Cette reconnaissance s’est aussi traduite dans la convention médicale par un signal tarifaire. Au 1ᵉʳ janvier 2026, l’acte de téléexpertise du médecin requis (TE2) a été revalorisé à 23 €.
Enfin, la téléexpertise est favorisée via la place donnée aux équipes de soins spécialisés, organisations qui reposent sur des modalités de collaboration médicale dont la téléexpertise est au cœur. La convention médicale 2024-2029 prévoit la création et le financement des ESS pour structurer le second recours et permettre aux médecins traitants d’accéder plus rapidement à l’expertise, avec un crédit d’amorçage puis une dotation annuelle.
Une réponse concrète, appelée à durer
La téléexpertise apporte une réponse concrète à la pénurie médicale parce qu’elle facilite l’accès à l’expertise, accélère le tri et la priorisation, et réserve les délais courts et le présentiel aux situations qui le nécessitent réellement. Elle n’augmente pas le nombre de médecins, mais elle permet de mieux mobiliser l’expertise disponible.
Cette logique dépasse d’ailleurs la seule période actuelle. Lors de la clôture des Assises de la télémédecine, la ministre de la Santé Stéphanie Rist a formulé explicitement que « la télémédecine ne doit pas être vue comme un outil ponctuel mais bien comme un outil puissant et structurant, intégré aux parcours de soins ». Même si la démographie médicale s’améliore, l’intérêt d’un dispositif structurant d’accès à l’avis, de priorisation clinique et de fluidification des filières restera intact.
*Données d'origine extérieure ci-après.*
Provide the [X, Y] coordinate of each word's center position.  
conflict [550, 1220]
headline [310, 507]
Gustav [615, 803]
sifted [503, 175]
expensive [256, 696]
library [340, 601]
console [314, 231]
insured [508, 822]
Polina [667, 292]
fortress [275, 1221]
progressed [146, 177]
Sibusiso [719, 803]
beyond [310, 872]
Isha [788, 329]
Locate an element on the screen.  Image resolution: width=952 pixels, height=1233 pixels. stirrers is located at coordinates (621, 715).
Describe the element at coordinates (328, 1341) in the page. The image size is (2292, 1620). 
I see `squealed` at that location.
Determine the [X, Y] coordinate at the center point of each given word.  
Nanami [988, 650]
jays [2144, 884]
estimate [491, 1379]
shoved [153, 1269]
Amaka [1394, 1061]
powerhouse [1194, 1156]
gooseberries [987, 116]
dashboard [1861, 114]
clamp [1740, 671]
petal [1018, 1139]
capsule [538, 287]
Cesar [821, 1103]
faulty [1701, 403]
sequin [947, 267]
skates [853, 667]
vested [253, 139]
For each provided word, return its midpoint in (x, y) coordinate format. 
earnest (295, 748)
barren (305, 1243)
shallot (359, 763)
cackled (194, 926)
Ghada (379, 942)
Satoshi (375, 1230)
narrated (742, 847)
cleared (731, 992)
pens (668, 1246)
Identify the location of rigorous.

Enfin, le mouvement est plus large que la France. La plupart des pays occidentaux font face aux mêmes tensions d’accès aux soins et la France est à ce titre un leader réglementaire ayant créé très tôt un cadre clair pour la téléexpertise. Et la dynamique s’étend, notamment en Belgique où la téléexpertise se structure et où une rémunération va être introduite mi-2026. Des mouvements similaires s’observent dans toute l’Europe, des problèmes de démographie médicale existant dans l'ensemble des pays occidentaux.